According to the American Diabetes Association (ADA), approximately 60 percent of lower-limb amputations among people age 20 and older that are not caused by trauma occur in people with diabetes. Many of these amputations could be prevented through proper education and care.
All Tenet hospitals in San Antonio, Texas, currently offer diabetes education to patients. In addition, Mission Trail Baptist Hospital recently established a unique Amputation Prevention Program (APP). The program focuses on reducing the number of procedures associated with diabetes complications by prioritizing thorough discussion with patients and offering high-quality care. Specialists at Mission Trail focus on consulting more quickly with patients who have lower extremity wounds. Within 24 hours after the initial intervention, a plan of care is developed for each patient. Education is a critical component within the program. Vascular, wound care, orthopedic and podiatry specialists provide patients with information about their overall health and diagnosis as well as how these affect wound recovery.

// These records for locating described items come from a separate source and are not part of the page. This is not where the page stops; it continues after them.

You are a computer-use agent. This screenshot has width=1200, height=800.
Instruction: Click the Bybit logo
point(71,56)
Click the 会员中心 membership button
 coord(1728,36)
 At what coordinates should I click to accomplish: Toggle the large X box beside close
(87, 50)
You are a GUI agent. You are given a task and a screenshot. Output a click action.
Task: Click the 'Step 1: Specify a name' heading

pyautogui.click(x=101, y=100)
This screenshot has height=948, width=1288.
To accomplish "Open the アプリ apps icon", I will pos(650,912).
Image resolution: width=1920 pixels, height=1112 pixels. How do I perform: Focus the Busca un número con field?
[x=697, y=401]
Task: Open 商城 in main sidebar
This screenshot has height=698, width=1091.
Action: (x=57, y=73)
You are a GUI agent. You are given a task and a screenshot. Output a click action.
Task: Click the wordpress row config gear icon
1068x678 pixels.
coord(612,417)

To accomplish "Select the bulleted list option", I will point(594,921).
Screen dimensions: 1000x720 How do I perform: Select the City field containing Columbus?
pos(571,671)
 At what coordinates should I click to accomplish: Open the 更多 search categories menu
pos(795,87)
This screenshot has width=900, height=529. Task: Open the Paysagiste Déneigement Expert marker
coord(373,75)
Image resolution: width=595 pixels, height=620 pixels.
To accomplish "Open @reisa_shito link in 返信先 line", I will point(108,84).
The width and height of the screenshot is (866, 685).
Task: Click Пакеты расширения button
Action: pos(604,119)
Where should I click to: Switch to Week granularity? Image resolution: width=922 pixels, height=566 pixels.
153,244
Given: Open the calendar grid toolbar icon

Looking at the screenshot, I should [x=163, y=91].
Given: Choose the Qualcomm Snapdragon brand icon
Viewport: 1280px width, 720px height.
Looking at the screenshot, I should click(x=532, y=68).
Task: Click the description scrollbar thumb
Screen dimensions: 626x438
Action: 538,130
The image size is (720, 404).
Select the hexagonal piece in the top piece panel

The hospital also hosts a diabetes support group once a month providing beneficial medical resources and encouragement from experts, physicians, clinicians and dietitians, aiming to support patients in their daily struggles with diabetes.
Post-wound care treatment is another important aspect of the APP. The hospital offers a wide variety of assistance for those who do undergo amputation procedures, including teaching them how to use amputation-specific equipment, how to properly care for their skin, and completing self-care tasks safely.
"By continuing to follow the patient's care outside of the hospital, the specialists are able to monitor the progress of the wound and make changes as needed," said Mission Trail Baptist Hospital Wound Care Nurse Dominica Mclendon, RN.